▶ **Work item**
Where does the word "will" show up in the data? Please find each such line and copy it.

▶ **Stored dataset items**
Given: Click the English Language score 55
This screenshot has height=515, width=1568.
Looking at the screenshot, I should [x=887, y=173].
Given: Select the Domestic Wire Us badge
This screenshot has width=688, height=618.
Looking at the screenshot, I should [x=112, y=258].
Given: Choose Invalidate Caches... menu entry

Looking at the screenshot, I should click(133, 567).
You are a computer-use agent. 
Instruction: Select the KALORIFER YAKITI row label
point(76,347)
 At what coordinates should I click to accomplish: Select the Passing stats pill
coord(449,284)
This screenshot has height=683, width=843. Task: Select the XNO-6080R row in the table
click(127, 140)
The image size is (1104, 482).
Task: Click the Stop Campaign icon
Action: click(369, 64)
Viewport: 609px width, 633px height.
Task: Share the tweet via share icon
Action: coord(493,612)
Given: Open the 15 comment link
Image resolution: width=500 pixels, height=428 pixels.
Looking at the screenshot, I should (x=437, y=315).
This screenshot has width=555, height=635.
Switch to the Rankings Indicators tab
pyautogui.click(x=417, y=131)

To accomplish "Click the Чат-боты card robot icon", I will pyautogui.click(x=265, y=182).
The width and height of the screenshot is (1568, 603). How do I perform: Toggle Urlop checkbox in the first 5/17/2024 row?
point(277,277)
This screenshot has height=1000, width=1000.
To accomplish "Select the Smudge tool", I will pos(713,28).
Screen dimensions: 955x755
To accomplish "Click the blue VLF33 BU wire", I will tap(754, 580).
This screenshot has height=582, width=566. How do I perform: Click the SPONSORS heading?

▶ **Your solution**
To accomplish "Click the Чат-боты card robot icon", I will pyautogui.click(x=265, y=182).
To accomplish "Select the Smudge tool", I will pos(713,28).
To accomplish "Click the blue VLF33 BU wire", I will tap(754, 580).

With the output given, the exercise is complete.